Madam Speaker, the sugar industry is in a shocking state. If any of us were in any doubt, they only had to read the highly informative series of articles in The Fiji Times a few weeks ago. The Fiji Times did the people of Fiji a great service. It reminded the rest of us of the importance of the industry, the mess that it is in, and most importantly that farmers, and their families, have human faces and human problems. They and their families are not just thousands of faceless people. And let us remember squarely where the responsibility for this lies. It is this government, in its military form, that sacrificed $350 million of European Union funding for the industry over the last decade, because it would not give the people their democratic rights. By destroying the Sugar Cane Growers Council, it is this government that has destroyed the means by which farmers have dialogue with other stakeholders. Farmers are demoralised and angry. They do not want their children to stay on the land. If that is so, where will the next generation of farmers come from?

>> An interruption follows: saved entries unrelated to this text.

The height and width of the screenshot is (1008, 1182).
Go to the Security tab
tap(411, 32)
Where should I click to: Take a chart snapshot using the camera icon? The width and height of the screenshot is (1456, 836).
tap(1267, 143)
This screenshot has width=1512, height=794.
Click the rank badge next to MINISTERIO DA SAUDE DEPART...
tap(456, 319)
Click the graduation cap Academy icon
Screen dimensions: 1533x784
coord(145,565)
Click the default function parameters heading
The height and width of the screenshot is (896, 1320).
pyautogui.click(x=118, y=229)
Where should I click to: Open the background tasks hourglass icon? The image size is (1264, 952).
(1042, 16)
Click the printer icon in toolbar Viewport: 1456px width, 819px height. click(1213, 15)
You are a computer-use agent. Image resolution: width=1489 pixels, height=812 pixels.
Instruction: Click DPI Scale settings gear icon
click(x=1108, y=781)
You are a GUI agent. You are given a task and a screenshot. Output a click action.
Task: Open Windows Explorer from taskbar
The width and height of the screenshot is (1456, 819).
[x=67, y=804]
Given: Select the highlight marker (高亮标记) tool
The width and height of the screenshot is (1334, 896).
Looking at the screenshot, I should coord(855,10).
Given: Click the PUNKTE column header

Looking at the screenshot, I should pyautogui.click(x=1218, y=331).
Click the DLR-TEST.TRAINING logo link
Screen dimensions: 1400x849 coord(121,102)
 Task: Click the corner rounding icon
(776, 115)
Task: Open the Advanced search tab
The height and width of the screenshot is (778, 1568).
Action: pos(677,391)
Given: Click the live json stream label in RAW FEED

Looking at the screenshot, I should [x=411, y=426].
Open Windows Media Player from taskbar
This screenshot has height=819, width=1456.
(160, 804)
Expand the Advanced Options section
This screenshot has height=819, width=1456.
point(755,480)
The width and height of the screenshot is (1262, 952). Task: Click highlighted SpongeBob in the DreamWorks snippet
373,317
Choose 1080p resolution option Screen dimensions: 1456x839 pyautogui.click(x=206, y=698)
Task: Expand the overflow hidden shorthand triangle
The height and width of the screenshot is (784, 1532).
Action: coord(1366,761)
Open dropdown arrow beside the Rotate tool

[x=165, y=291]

Madam Speaker the NFP is attacked for saying it will rebuild Penang Sugar Mill or that it will pay a $100 per tonne price for sugar cane. We are told that it is economically unrealistic. But what this government done for the industry in the last 10 years is economically unrealistic. It has managed to write off hundreds of millions of dollars in loans to FSC – and achieved nothing. Now, because we have been demanding that it tell us its vision for the sugar industry, it has come up with a so called sugar industry strategic plan that is full of holes.
Madam Speaker, I can assure the government side that I am in better contact with cane farmers than they are, and, unlike the government, cane farmers are not afraid to tell me the truth. For 10 years this Government has neglected this vital industry. It may not be as profitable as it once was and it may not be as fashionable as it once was. But it still offers many opportunities. We have the basic infrastructure and the basic skills. And most importantly, tens of thousands of people depend directly on it. And let us not forget Madam Speaker that the export proceeds that cane farmers earn go right around the economy. Those of us who sit in our offices and shops and homes in Suva also benefit from this money. We too will be affected if this industry goes down.
Our vision for the economy
Madam Speaker, I regret that this year I have only 20 minutes to speak. I am sure that the Government is relieved about that. But they should not rest too comfortably. So I want to be clear about NFP’s vision for the economy. This is what we want:
– We will renew and reinvigorate the National Economic Summit process, as I have said
– We will slash the red tape and simplify the rules and regulations for all investors, whether they are large foreign corporations, or young people who wish to market an app
– We will simplify the tax system and ensure that it is attractive to foreign and local investors and that people spend less time worrying about whether they have met all the rules and regulations
– We will hold nationwide consultations on the issues that are vital for Fiji going forward – land use, education, the sugar industry, health and housing. These will be the focus of an NFP government.
– We in the NFP will have a lot to say about these things in the coming weeks and months. So to the people of Fiji, we say, enjoy the benefits that the Government has given you. After all, it is your money they are spending. But better government, and better economic management, is coming. CHANGE IS COMING!